# Analisis Sentimen Aplikasi Pintu 

In [2]:
# Lokasi dataset yang sudah diberi label POSITIF atau NEGATIF
# variabel ulasan, rating dan nilai
# Membaca file dataset csv

import pandas as pd
data_path=("../data/dataset-pintu-labeling.csv")
read_data=pd.read_csv(data_path)
read_data.head()

Unnamed: 0,ulasan,rating,nilai
0,Good job buat pintu saya kasih 5 ..kembangkan ...,5,POSITIF
1,"Aplikasi ringan, deposit dan wd banyak pilihan...",5,POSITIF
2,Kenapa utk Crypto Solana tdk bisa dilakukan pe...,3,NEGATIF
3,"Mau bikin koin hebat, apa cari cuan aja, emang...",4,POSITIF
4,"Semakin susah kirim idrt ke binance,ngga seper...",3,NEGATIF


In [3]:
# Memfilter dataset yang sudah diberi label menggunakan variabel ulasan dan nilai
# Menyimpan dataset dengan variabel ulasan dan nilai

dataset= read_data[['ulasan','nilai']]
dataset.head()
dataset.to_csv("../data/dataset-pintu-labeling-filter.csv", index=False)

##### Preprocessing

In [4]:
# Install library NLTK : Library python membantu mempermudah dalam memproses teks seperti tokenization, filtering, dll
# Install library sastrawi : Library python yang dapat mengubah kata berimbuhan menjadi kata dasar
# Import tipe data string : Salah satu jenis tipe data pada bahasa pemrograman python dan biasanyan berisi karakter
# Import library Pipeline : Library python yang mempermudah dalam membuat jalur data dengan bantuan peta, filter, dll
# Import library numpy : Libarary python yang fokus pada scientific computing
# Import library pandas : Library python yang fokus pada analisis data seperti manipulasi data, persiapan data dan pembersihan data
# Import library re: Regular expression 

%pip install nltk
%pip install sastrawi
import string
import pandas as pd
import numpy as np
import re


# Untuk proses filtering
import nltk
nltk.download('stopwords')
from nltk.corpus import stopwords

# Untuk proses stemming
from Sastrawi.Stemmer.StemmerFactory import StemmerFactory



Note: you may need to restart the kernel to use updated packages.
Note: you may need to restart the kernel to use updated packages.
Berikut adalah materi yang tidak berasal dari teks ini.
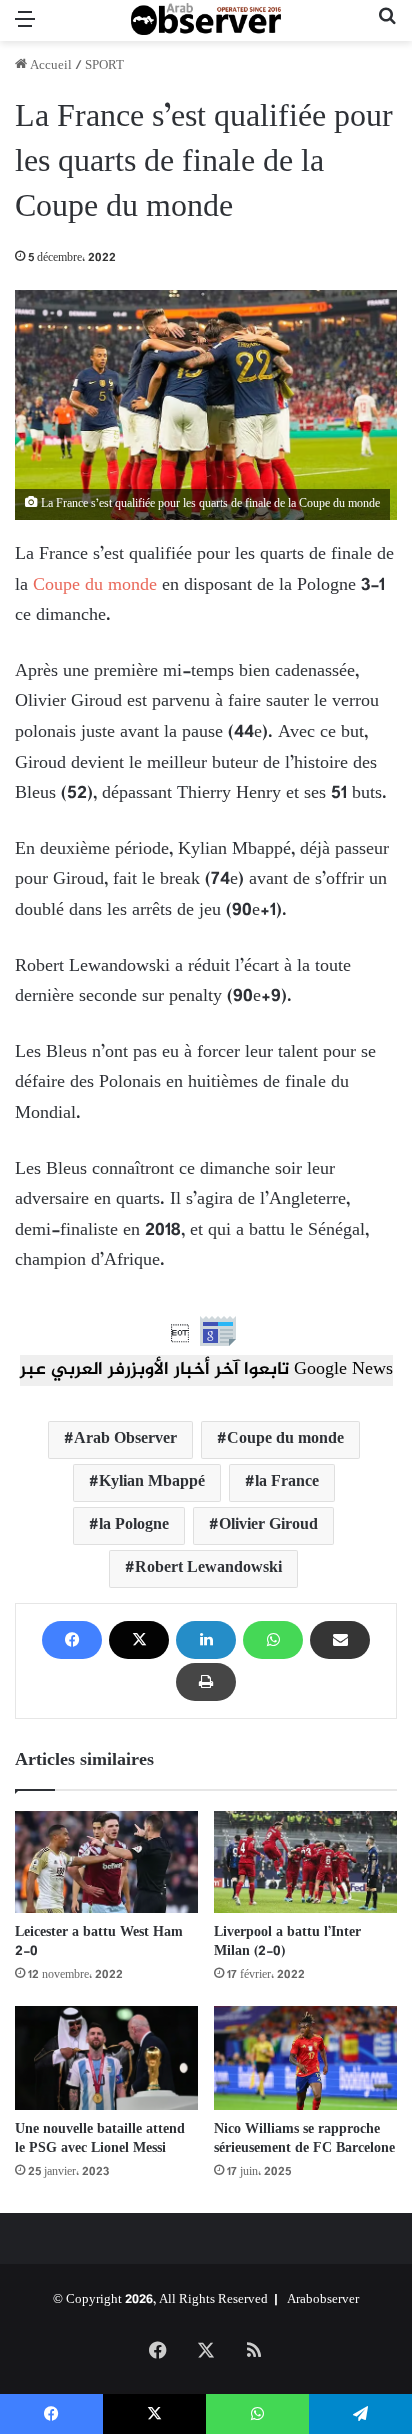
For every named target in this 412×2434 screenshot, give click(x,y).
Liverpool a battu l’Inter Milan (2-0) (287, 1942)
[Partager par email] (340, 1640)
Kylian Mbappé (152, 1482)
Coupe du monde (95, 586)
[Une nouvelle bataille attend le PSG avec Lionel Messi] (106, 2057)
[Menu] (25, 28)
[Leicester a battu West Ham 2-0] (106, 1862)
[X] (139, 1640)
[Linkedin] (206, 1640)
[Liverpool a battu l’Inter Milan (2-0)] (305, 1862)
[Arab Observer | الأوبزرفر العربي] (206, 20)
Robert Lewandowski (208, 1568)
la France (287, 1482)
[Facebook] (72, 1640)
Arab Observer (125, 1439)
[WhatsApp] (273, 1640)
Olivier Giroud (268, 1525)
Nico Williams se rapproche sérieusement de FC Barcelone (304, 2139)
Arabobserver (323, 2300)
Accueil (49, 66)
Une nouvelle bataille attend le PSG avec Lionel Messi (100, 2139)
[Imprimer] (206, 1682)
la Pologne (134, 1525)
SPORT (104, 66)
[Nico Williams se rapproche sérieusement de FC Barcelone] (305, 2057)
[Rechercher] (387, 28)
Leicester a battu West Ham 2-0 (99, 1942)
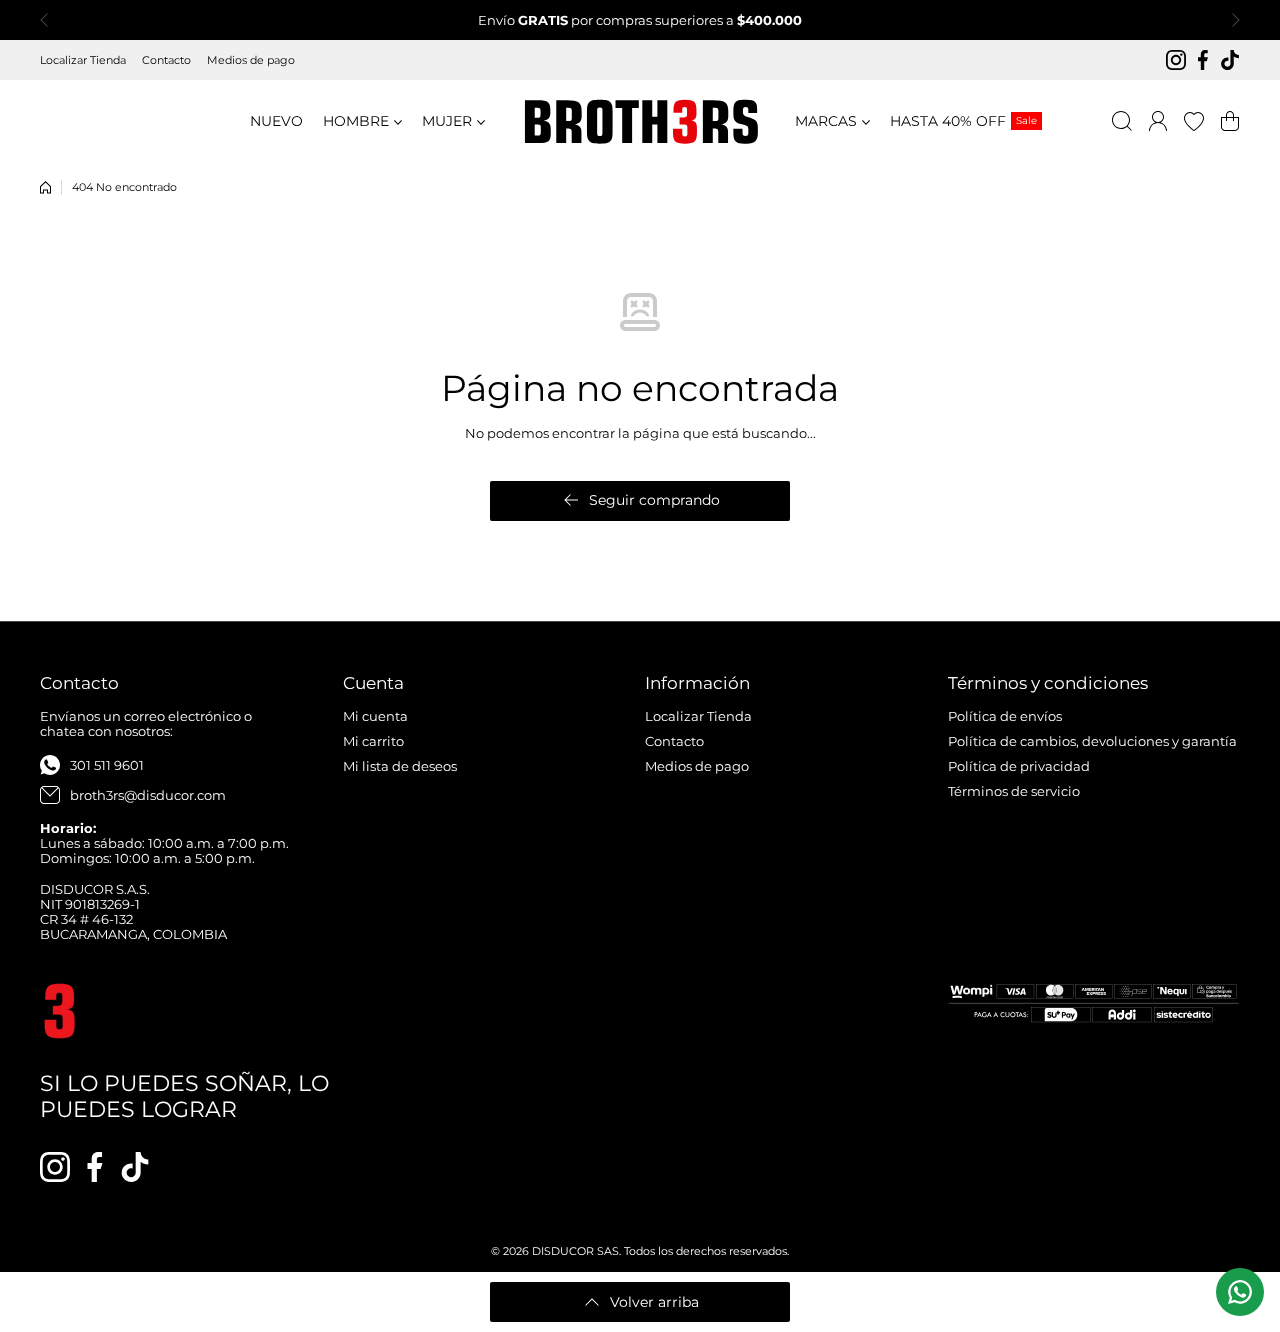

[nltk_data] Downloading package stopwords to
[nltk_data]     C:\Users\user\AppData\Roaming\nltk_data...
[nltk_data]   Package stopwords is already up-to-date!


In [5]:
# fungsi casefolding untuk lowercase, removing number, removing punctuation, removing whitespace tujuannya untuk membersihkan data


def casefolding(ulasan):
  #Lowercase : untuk merubah format teks menjadi hurud kecil semua
  ulasan = ulasan.lower()

  #Removing Number : untuk menghapus karakter angka
  ulasan = re.sub("\d+", "", ulasan)

  #Removing Punctuation : untuk menghapus karakter tanda baca
  ulasan = ulasan.translate(str.maketrans("","",string.punctuation))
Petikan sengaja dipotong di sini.